We report that increasing the H3O+ concentration when lowering the pH reduces the intrinsic ionic conduction through phospholipid bilayers (Fig 1A), which is counter to what might be expected from increasing the H3O+ concentration. We attribute the conduction decrease to a decrease of the molecular area per lipid. These effects are seen at H3O+ concentrations in the range nM to μM despite these being very low concentrations compared to that of a typical bathing electrolyte solution of 135mM. The reason for the potency of the H3O+ ion is the high electric field gradients generated by the small size of the ion. These high field gradients make it a significant factor in determining the integrity of lipid bilayers. To describe these effects we use the critical packing parameter (CPP) = v/(a0l) (Israelachvili, Marcelja & Horn, 1980). Here v is the molecular volume, a0 is the molecular area at the oil/water interface and l is the length of the hydrocarbon chain wthin the assembled organisation. For planar geometries CPP = 1. For micellar geometries CPP=1/3. We present a model in which the pH dependent reduction in molecular area reduces a0 favouring a slight increase in CPP causing membrane lipids to migrate from highly curved defects (toroidal pores) already present in the membrane (Fig 1B), reducing the pore diameter. To support this model, we provide evidence of the effects of the hydronium ion on lipid geometry using neutron reflectometry (Fig 1C). In addition these geometrical constraints are likley to influence the lipid composition of membranes in organisms that have evolved in environments of widely differing pH. Those that evolve in highly acidic volcanic vents are predicted to possess shorter chain lipids than those that evolved in highly alkaline salt lakes, explaining these observed differences in nature (de Rosa et al., 1983: Mykytczuk et al., 2010).

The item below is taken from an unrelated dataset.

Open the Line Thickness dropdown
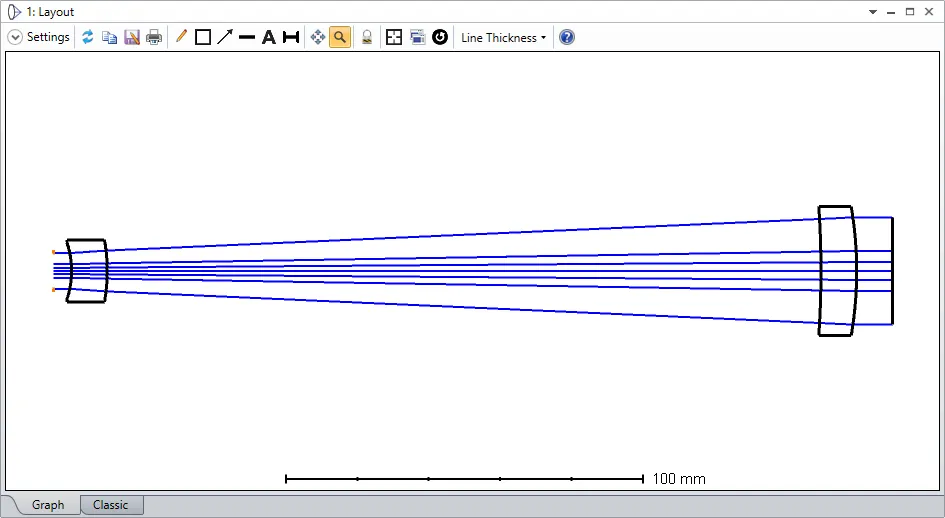945x518 pixels. click(503, 37)
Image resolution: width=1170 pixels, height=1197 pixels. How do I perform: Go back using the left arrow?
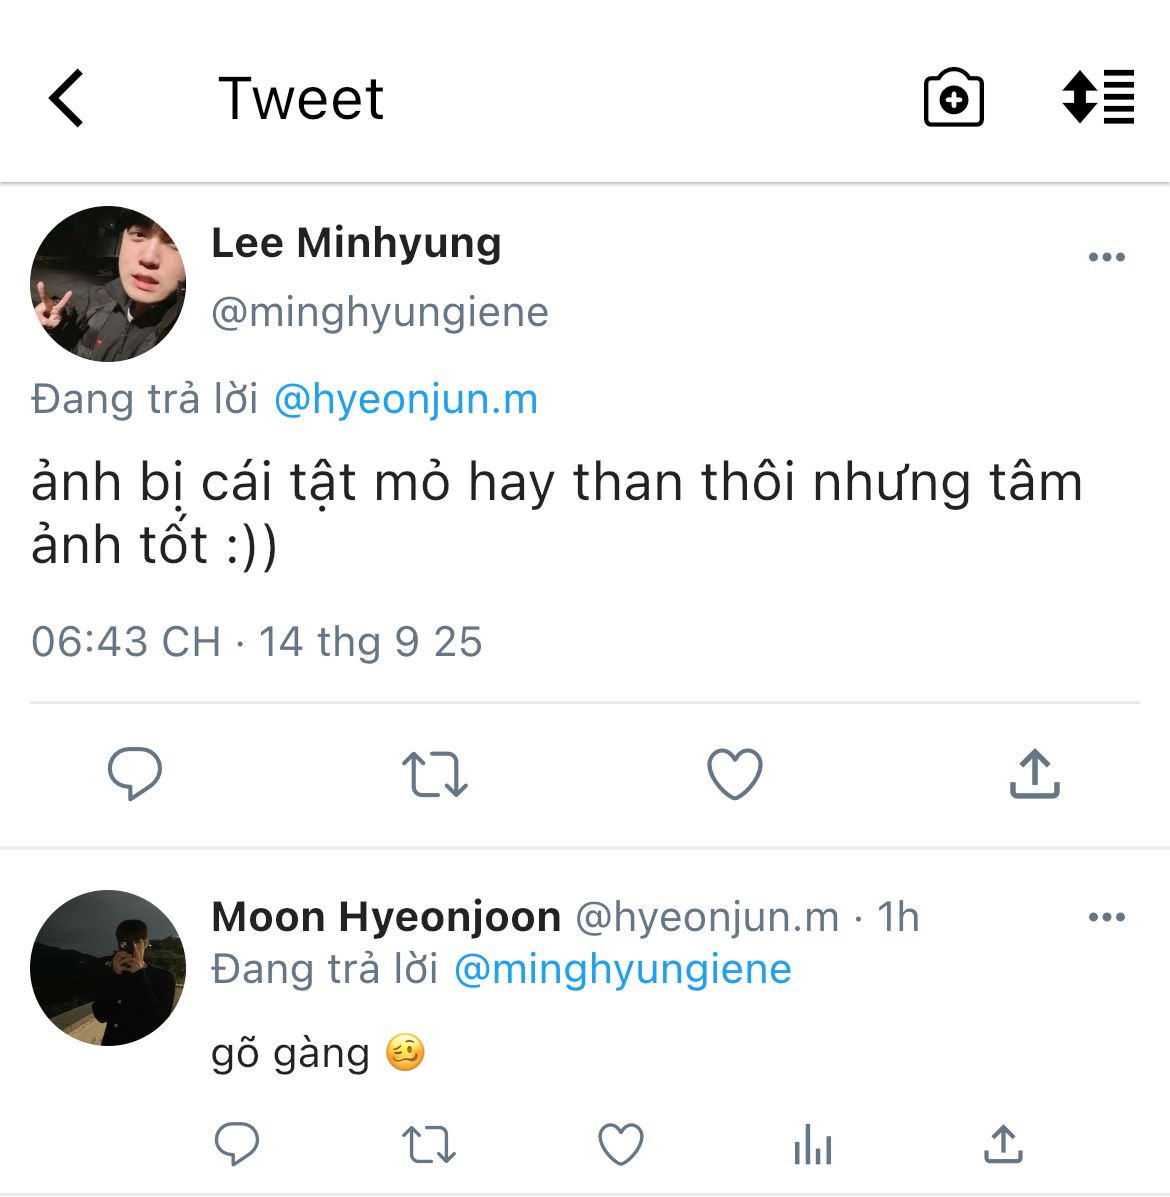(x=67, y=99)
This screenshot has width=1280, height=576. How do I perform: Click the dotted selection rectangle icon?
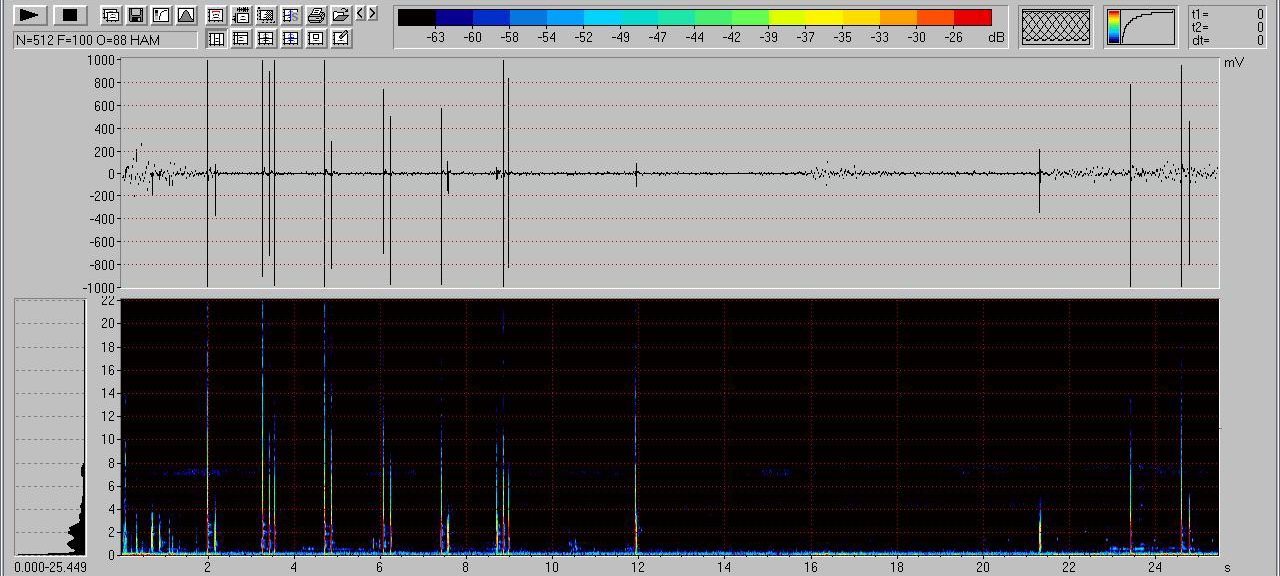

The impact of the H3O+ ion concentration on the hydrogen bonding within the polar groups of lipid membranes provides an explanation for the actions of some non-pore forming antimicrobial peptides on lipid bilayers.
de Rosa M, Gambacorta A, Nicolaus, Grant W.D. (1983) Microbiology 129: 2333-2337.
Israelachvili JN, Marcelja S, Horn RG. (1980) Q Rev Biophys 13: 121-200.
Mykytczuk NCS, Trevors JT, Ferroni GD, Leduc LG. (2010) Extremophiles 14: 427-441.